> [CONSIGNE]: D'après l'article sur Lassina Bonkoungou, depuis combien de temps celui-ci vit-il à Malabo ?

> [TEXTE SUPPORT]:
==================================================

LeFaso.net, l'actualité Burkinabé sur le net
Proverbe du Jour : “Avec de la persévérance et de l’endurance, nous pouvons obtenir tout ce que nous voulons.” Mike Tyson

Lassina Bonkoungou (technicien à Malabo) : « Sur l’île, des compatriotes rament tels des galériens »

Publié le vendredi 3 février 2012 à 01h09min

PARTAGER :                          

Originaire de Latodin, dans la province du Passoré, Lassina Bonkoungou est à Malabo depuis huit mois où il exerce dans une entreprise de la place dans la transmission en communication. En si peu de temps, il a réussi à s’intégrer et se débrouille même en espagnol. Selon lui, la rue est la meilleure école pour apprendre cette langue. Depuis son arrivée dans la capitale équato-guinéenne, il a fait connaissance avec beaucoup de ses compatriotes et affirme que nombre d’entre eux, sur cette île pourtant riche, rament tels des galériens.

Comment t’es-tu retrouvé à Malabo ?

==================================================

> [JEU DE DONNÉES]:
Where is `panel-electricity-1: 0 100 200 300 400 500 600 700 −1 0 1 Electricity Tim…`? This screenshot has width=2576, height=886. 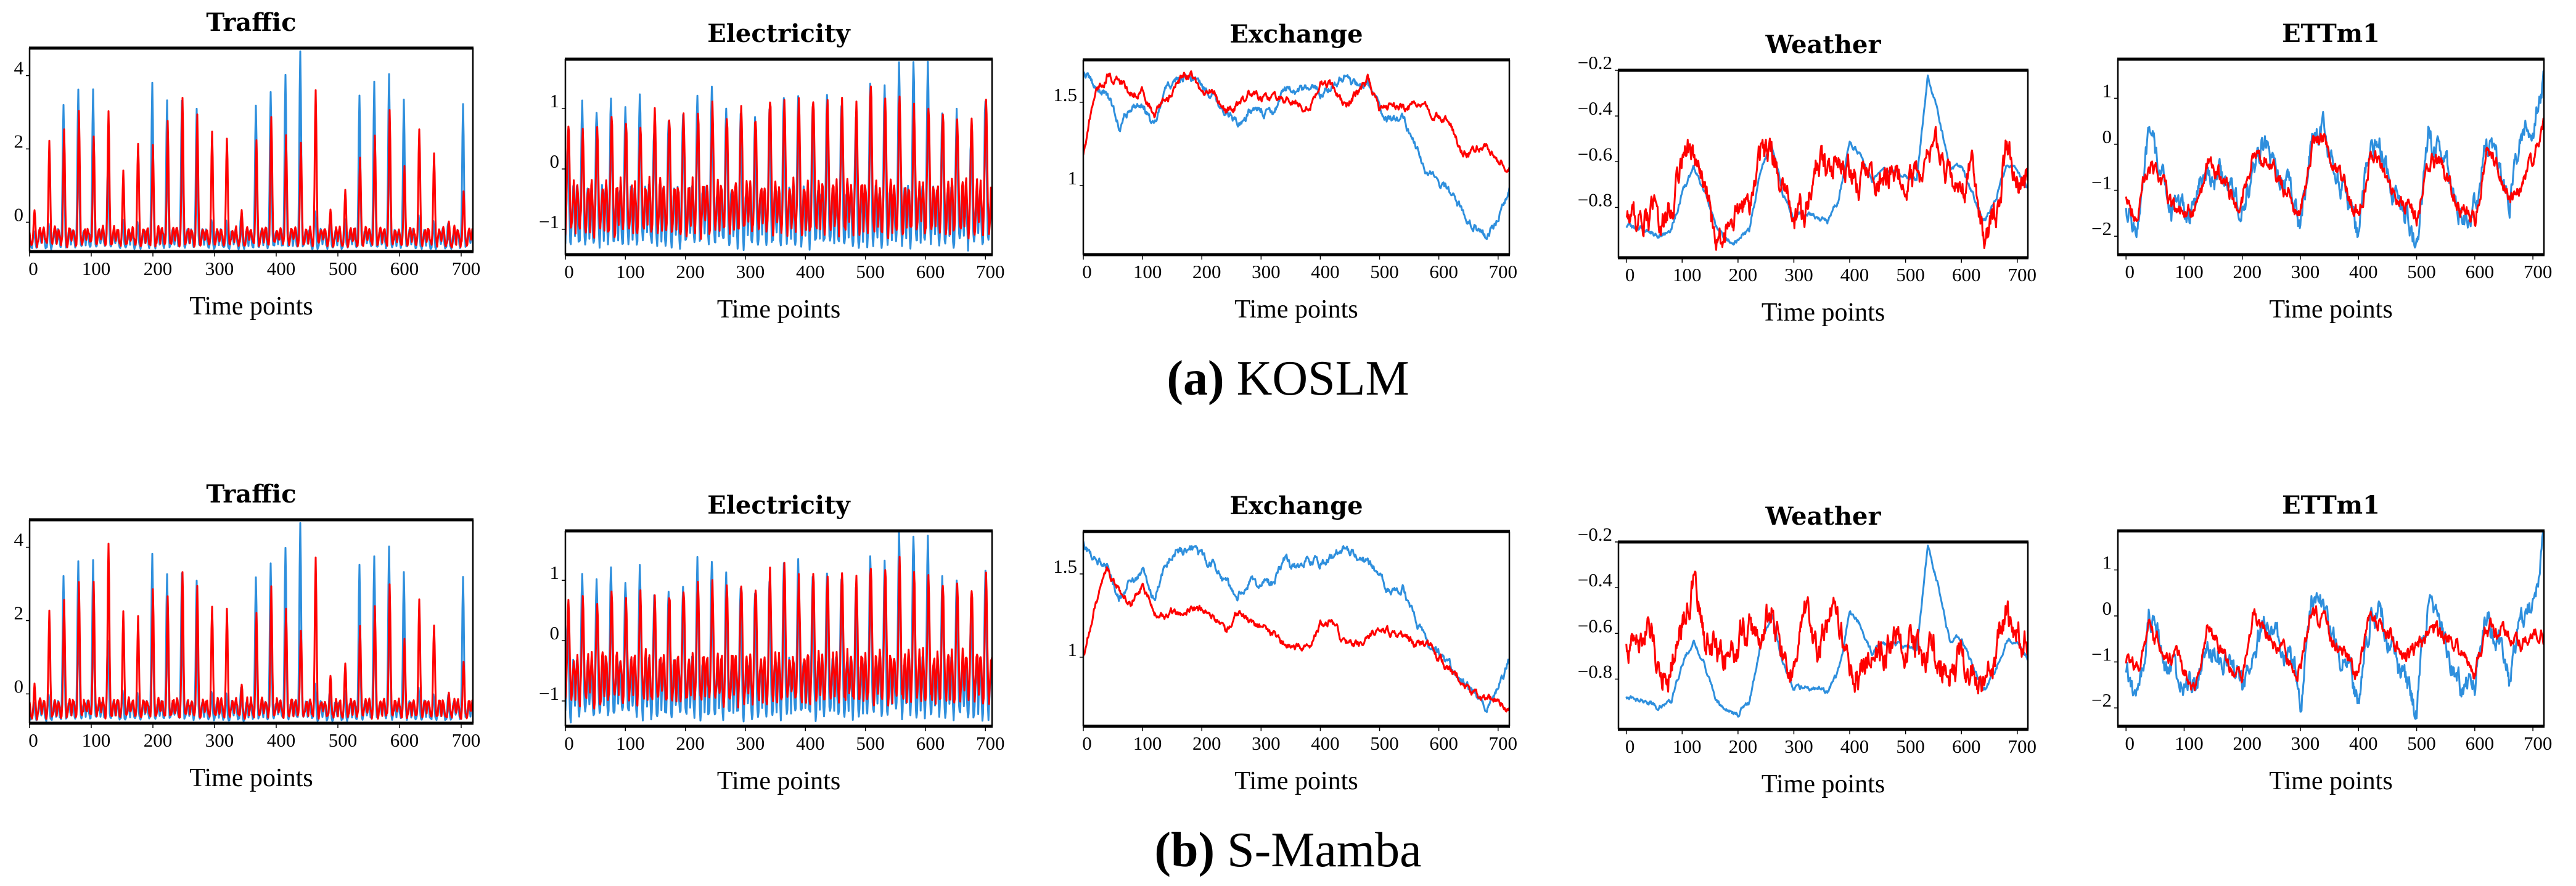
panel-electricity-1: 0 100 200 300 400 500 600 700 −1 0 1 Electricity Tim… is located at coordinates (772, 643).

==================================================

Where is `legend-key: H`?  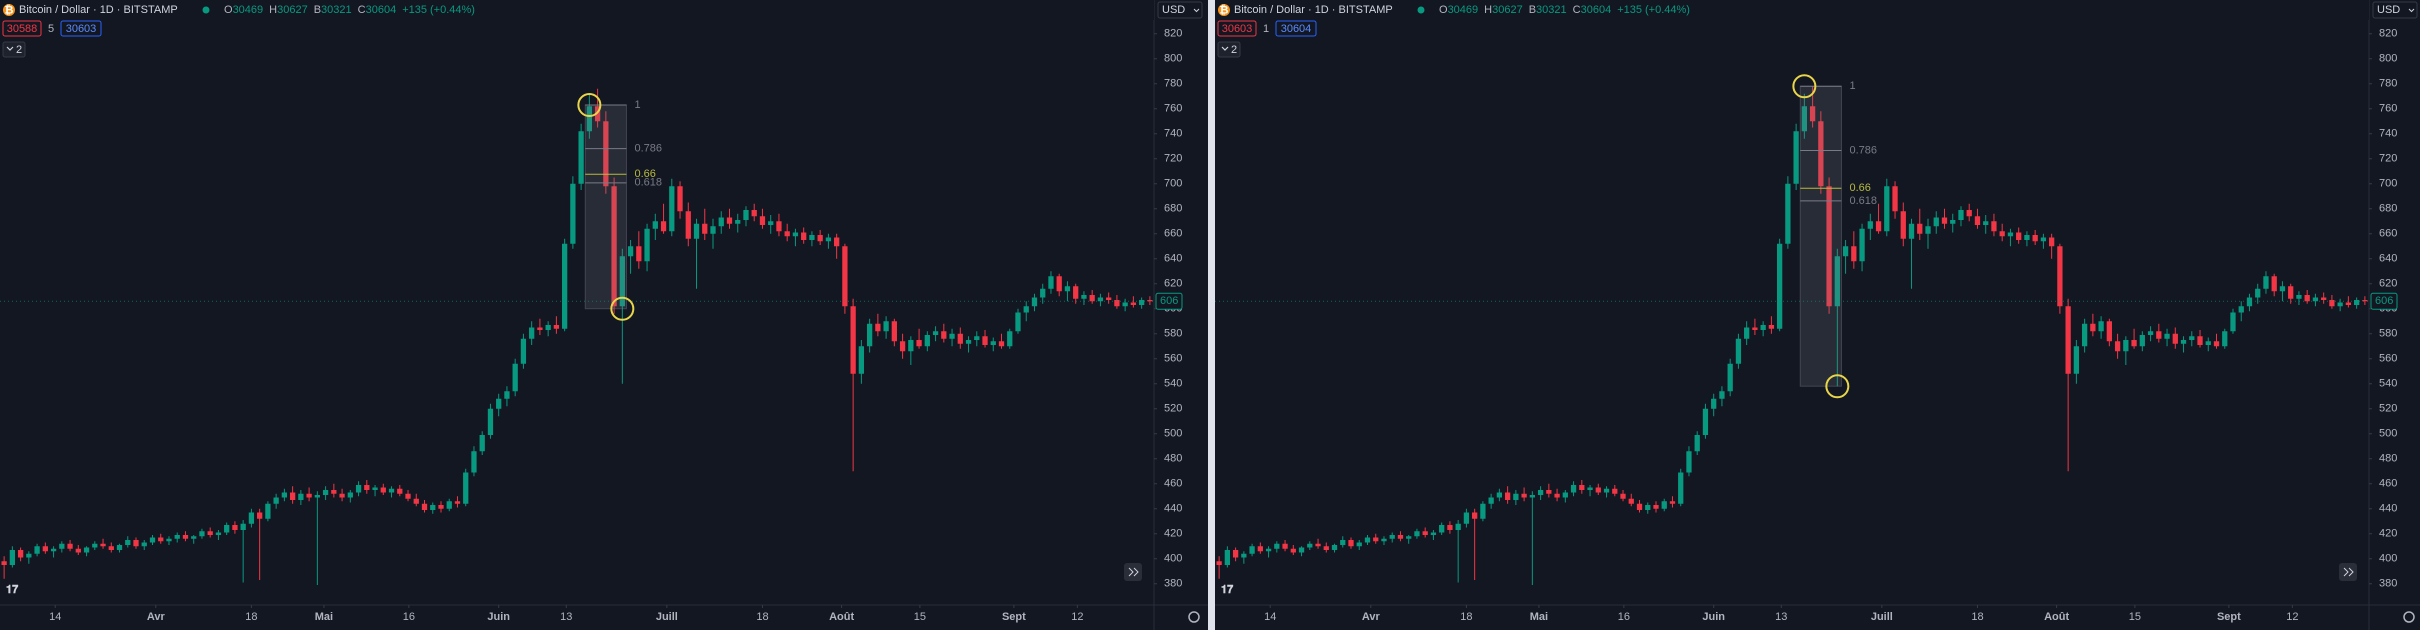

==================================================

> [RÉSULTAT ATTENDU]: Depuis huit mois.